まさか、色恋沙汰には一番疎そうなクラウスに気取られていたとは思わず
森羅は目を見開いて緊張し、レオナルドは落ち着きなく辺りを見回していた。

「だ、旦那、いつ、どこで気付いて・・・」
「入団して間もなくだな、視線を見ていればわかる」
自分の視線はそれほどのものだったかと、森羅は言い訳を諦める。

「その通りです、僕は・・・」
「森羅君は、よほど動物好きなのだな」
「そう、動物が・・・って、動物?」
「音速猿に興味があるのだろう?レオナルド君の肩に乗っているところを、いつも見ている」
全員が言葉を失い、変な空気になる。
しんとした後、森羅がくすりと笑った。


「そう、そうなんです。
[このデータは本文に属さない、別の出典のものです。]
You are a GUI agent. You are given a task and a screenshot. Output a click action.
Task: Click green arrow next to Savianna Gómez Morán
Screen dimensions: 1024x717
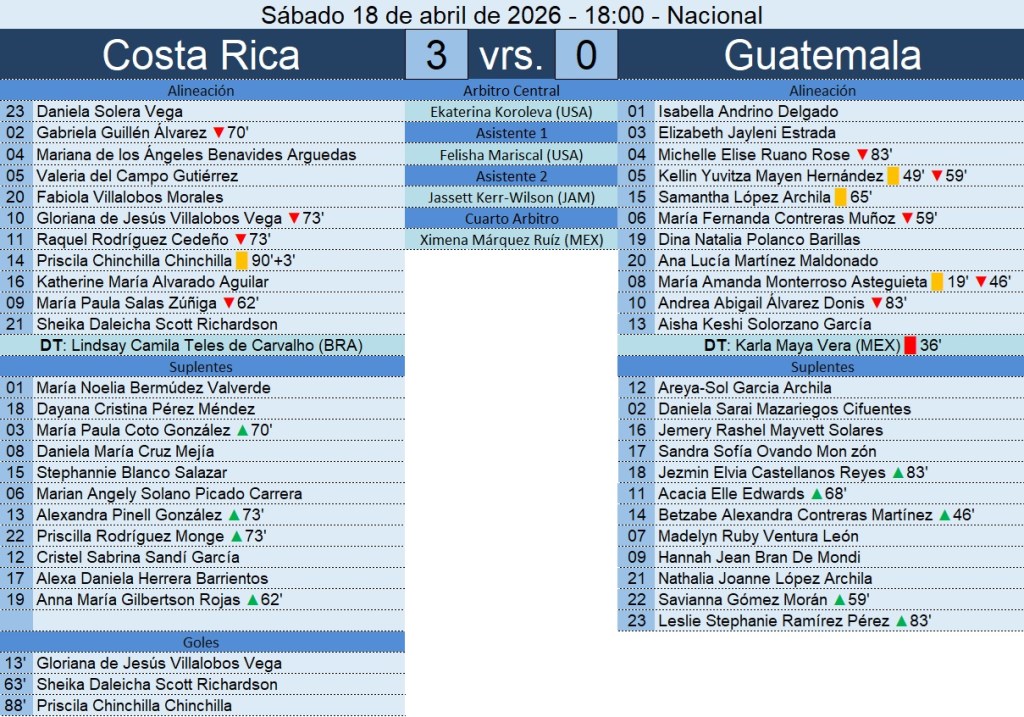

音速猿が人に懐くなんて珍しくて、つい目が行くんです」
森羅はレオナルドに近付き、今も肩に乗っている音速猿を撫でる。
「そうなんですよねー、森羅さん、じっと見るもんだから薄々気付いてたんですけど、やっぱり動物好きだったんですねー」
レオナルドも、あっけらかんに笑って声を大にして言った。

「ちょ、ちょっと待てよ旦那、コイツが見てたのは・・・」
森羅は、服からほつれた糸を抜き、指の力だけでザップへ向かって放つ。
針と同じ硬度になった糸は、ザップの耳をかすめて壁に突き刺さった。
「ザップ、どうかしたか?」
「いえ、何でもございやせん・・・」
ザップは弱々しく言い、ささっと後ろへ引っ込んだ。

「そうか、では、今日二人に頼みたい物は・・・」
レオナルドと森羅は、お互いをちらと見て、やんわりとはにかんだ。